[Material to process — start]
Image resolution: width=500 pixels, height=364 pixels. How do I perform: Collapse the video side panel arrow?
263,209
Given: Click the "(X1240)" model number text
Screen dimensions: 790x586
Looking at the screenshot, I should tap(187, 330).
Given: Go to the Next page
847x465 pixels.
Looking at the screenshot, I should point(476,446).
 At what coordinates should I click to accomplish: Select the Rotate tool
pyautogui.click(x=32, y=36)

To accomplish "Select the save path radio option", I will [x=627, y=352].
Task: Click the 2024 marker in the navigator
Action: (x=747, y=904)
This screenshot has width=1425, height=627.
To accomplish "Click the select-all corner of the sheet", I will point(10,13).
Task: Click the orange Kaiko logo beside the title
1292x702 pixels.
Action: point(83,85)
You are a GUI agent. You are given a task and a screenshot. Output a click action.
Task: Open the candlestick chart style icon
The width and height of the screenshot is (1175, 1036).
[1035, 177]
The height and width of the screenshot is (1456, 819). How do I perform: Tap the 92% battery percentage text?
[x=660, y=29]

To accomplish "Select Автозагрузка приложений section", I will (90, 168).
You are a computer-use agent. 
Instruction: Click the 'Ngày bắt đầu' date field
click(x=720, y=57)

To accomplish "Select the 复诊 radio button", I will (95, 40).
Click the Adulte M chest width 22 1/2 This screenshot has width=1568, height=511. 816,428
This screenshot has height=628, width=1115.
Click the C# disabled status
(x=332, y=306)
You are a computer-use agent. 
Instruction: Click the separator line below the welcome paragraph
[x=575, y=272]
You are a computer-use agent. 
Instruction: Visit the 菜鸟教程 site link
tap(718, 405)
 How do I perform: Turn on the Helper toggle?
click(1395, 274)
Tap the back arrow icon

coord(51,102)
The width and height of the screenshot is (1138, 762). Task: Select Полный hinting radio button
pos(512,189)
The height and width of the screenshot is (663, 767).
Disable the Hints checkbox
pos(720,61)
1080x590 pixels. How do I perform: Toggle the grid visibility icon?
[Material to process — finish]
Your assignment:
Set down exactly, and only, the lines of the data above from the line containing "The width and height of the screenshot is (1138, 762)." through the last one.

Reply to the exercise:
The width and height of the screenshot is (1138, 762). Task: Select Полный hinting radio button
pos(512,189)
The height and width of the screenshot is (663, 767).
Disable the Hints checkbox
pos(720,61)
1080x590 pixels. How do I perform: Toggle the grid visibility icon?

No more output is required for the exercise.